Les attentats du 11 septembre 2001 confirmeront la position d’Huntington à l’encontre de celle d’un Fran­cis Fukuyama, annonciateur d’une « fin de l’Histoire » avec l’extinction progressive des grands conflits idéologiques. Jean-Paul II est encore au rendez-vous, puisqu’il décide d’un second rassemblement à Assise à la fin de cette même année 2001. Ce dernier sera de moindre importance que celui de 1986, sans doute parce qu’il a été décidé dans l’urgence mais peut-être aussi parce que la doctrine sous-jacente au dialogue interreligieux est un peu en crise. Il n’y a pas que la contestation traditionaliste (et singulièrement lefebvriste) à avoir suscité un climat de malaise à ce propos. Au niveau des dicastères romains il y a des différences, sinon des oppositions, sur la notion de rapports à établir avec des religions et des sagesses qui ne répondent pas du tout aux idées maîtresses de la révélation biblique et de la tradition chrétienne. Le dialogue œcuménique est une chose qui relève spécifiquement de ces deux références. Avec le judaïsme, on est sur la voie de progrès décisifs, d’autant qu’enfin on commence à parler théologie à partir du Testament qui nous est commun. Avec l’islam, on franchit un abîme, car les oppositions en théodicée sont frontales. Que dire alors du bouddhisme et de l’hindouisme qui appartiennent à des conceptions du monde qui mettent en cause la structure de notre anthropologie ? Le cardinal Ratzinger mettra l’accent sur la distinction entre discussion théologique possible et confrontations entre philosophies dont les différences et oppositions viennent d’abord qu’elles ne répondent pas au même type de questionnement.

Le nouveau pape devait donc reprendre le dossier, en tirant les leçons de l’expérience de son prédécesseur et les fruits de sa propre réflexion.

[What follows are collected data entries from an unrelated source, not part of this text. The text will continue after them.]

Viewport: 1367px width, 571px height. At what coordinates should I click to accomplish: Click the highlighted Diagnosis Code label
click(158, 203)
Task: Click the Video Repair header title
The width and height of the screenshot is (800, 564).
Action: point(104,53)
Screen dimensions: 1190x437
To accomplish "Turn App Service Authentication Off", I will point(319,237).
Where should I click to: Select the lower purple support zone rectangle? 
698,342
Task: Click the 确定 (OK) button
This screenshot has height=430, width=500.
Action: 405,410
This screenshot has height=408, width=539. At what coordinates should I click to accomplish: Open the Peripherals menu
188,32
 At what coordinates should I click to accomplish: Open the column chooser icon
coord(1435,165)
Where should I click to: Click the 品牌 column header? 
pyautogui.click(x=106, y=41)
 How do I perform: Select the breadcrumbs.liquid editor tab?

Sa décision de convoquer un troisième rassemblement d’Assise a correspondu à sa conviction du bien-fondé de l’intuition de Jean-Paul II. Le dialogue interreligieux constitue une nécessité impérative, eu égard à la situation des religions et à l’équilibre instable de nombre de pays où le christianisme est persécuté. Par ailleurs, il fallait tenir compte des réels progrès accomplis, ne serait-ce que dans les relations avec certains secteurs de l’islam. À la suite de la désormais célèbre querelle de Ratisbonne, des liens ont été noués avec des personnalités musulmanes, qui s’avèrent précieuses pour endiguer les extrémismes. Il n’y a donc pas de raison déterminante pour ne pas poursuivre dans une ligne d’ouverture fraternelle, hors de laquelle il n’y aurait que mécomptes et dérapages dangereux.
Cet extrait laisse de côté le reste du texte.